2. 2 Experimental procedure 

Sc-doped Gd2Zr2O7 (Gd–Sc) powders were prepared by a chemical precipitation and calcination method [36,37]. Firstly, Gd2O3, Sc2O3, and ZrOCl2·8H2O (99.9%, 1–3 μm; Jiangtian Chemical Reagents Co., Ltd., Tianjin, China) were weighed according to the molar ratio of 5:1:12. Gd2O3 and Sc2O3 were dissolved into excessive concentrated nitric acid (65%; Jiangtian Chemical Reagents Co., Ltd., Tianjin, China) to obtain Gd(NO3)3 and Sc(NO3)3 respectively, and ZrOCl2·8H2O was dissolved in deionized water. Then the solutions were mixed evenly and slowly dripped into excessive ammonia water with mechanically stirring and ultrasonic oscillated to obtain white precipitation, which was filtered and washed several times with deionized water and anhydrous ethanol until pH = 7 was reached. The obtained powders were dried at 120 ℃ for 10 h and calcined at 900 ℃ for 5 h for crystallization. Gd–Sc and YSZ powders were agglomerated into microscopic particles (38–92 μm) by a spray drying method before spraying (LGZ-3, Wuxi Dongsheng Spray-granulating and Drying Equipment Plant, Wuxi, China). The parameters of spray drying were as follows: The inlet and outlet temperatures were 240 and 100 ℃, respectively, and the feed rate was 100 g/min.

Rows from a dataset:
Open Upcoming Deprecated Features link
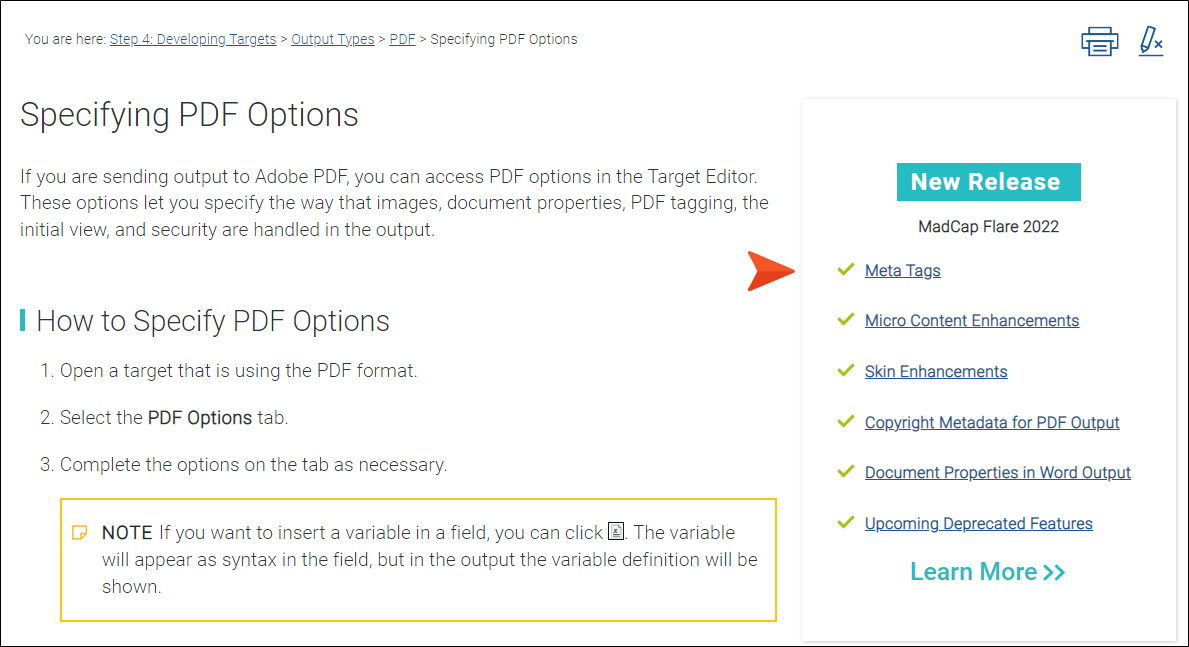(x=978, y=523)

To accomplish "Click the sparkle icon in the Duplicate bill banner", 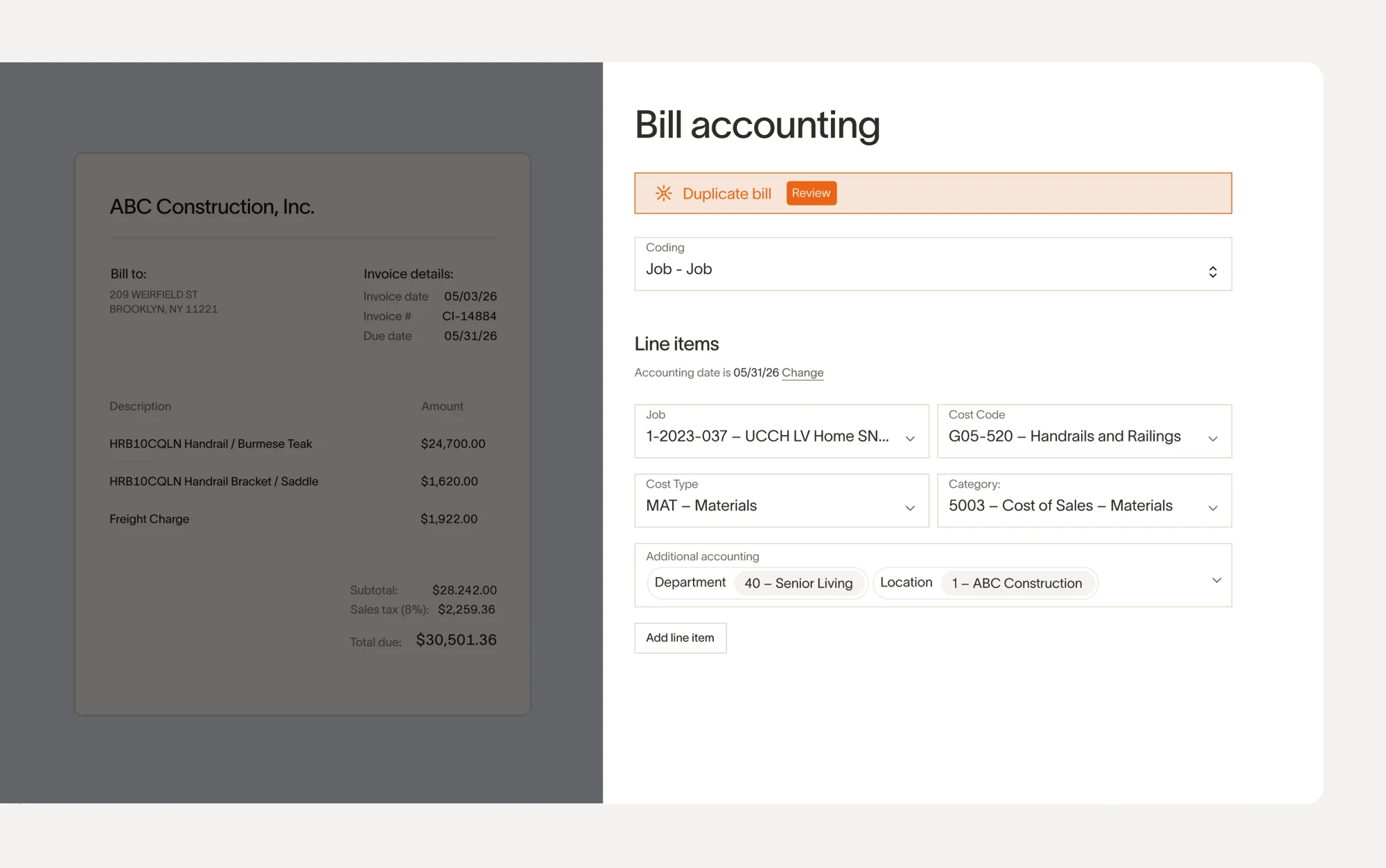I will coord(665,193).
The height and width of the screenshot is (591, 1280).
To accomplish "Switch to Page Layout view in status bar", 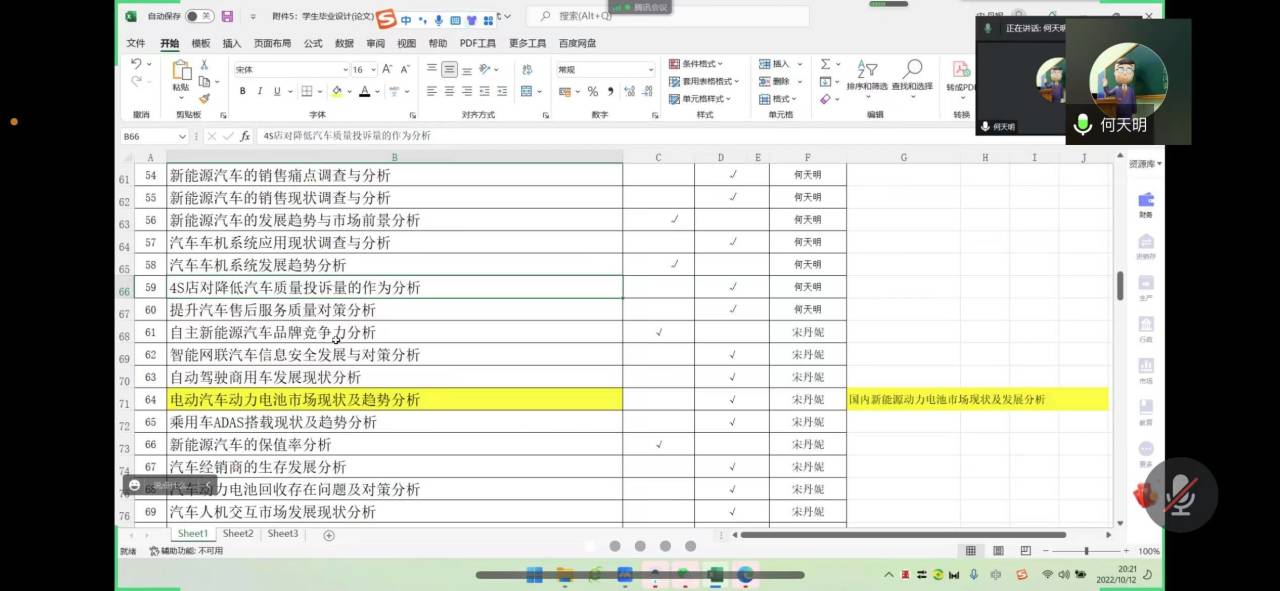I will [x=997, y=551].
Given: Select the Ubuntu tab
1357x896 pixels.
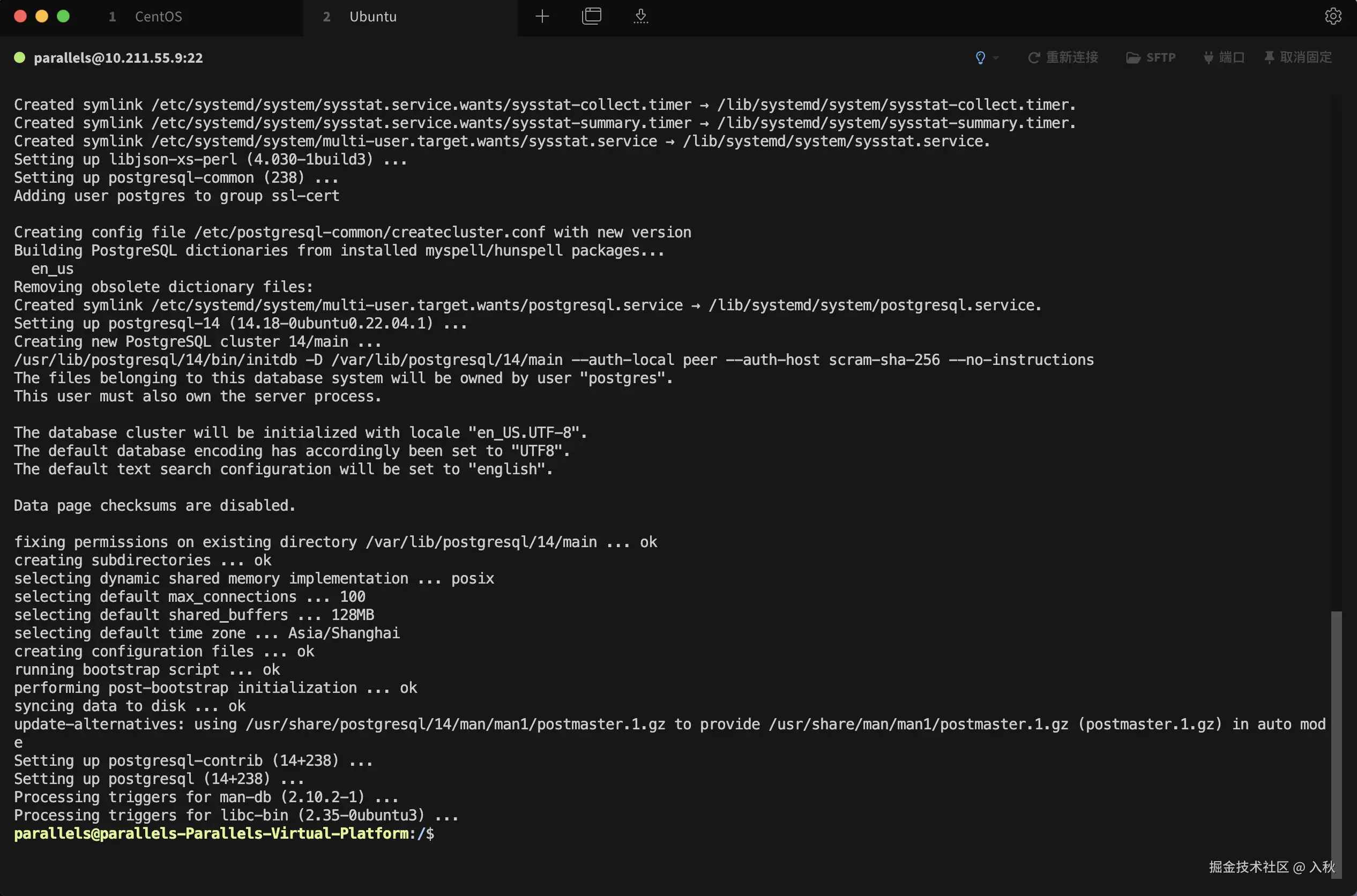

Given request 1: List every temperature given in the experimental procedure text.
Given request 2: Carry on the experimental procedure text from the point at which it stops.

Task answer 1: 120 ℃, 900 ℃, 240 ℃, 100 ℃

Task answer 2:
Gd–Sc coating and Gd–Sc/YSZ double-ceramic-layer coating (DCL) TBCs were produced by air plasma spraying (APS; Metro 7 M). The spraying parameters are shown in Table 1. The bond coat and the substrate were NiCoCrAlY (53–91 μm; Shenyang Liming Aero Engine Group Corporation Ltd., Shenyang, China) and Ni-based superalloy (DZ125, Shenyang Liming Aero Engine Group Corporation Ltd., Shenyang, China), respectively. Their compositions are listed in Table 2. When preparing the double-ceramic-layer coating, YSZ coating was first sprayed on the bond coat, followed by the Gd–Sc coating. The preparation process of Gd–Sc/YSZ coating for the heat treatment experiment was as follows: The coating was prepared on a graphite substrate, and then the substrate was removed by heating at 800 ℃. 

Table 1 Plasma spray parameters of Gd–Sc/YSZ coatings 

Table 2 Composition of NiCoCrAlY and Ni-based superalloy (DZ125)   (Unit: wt%)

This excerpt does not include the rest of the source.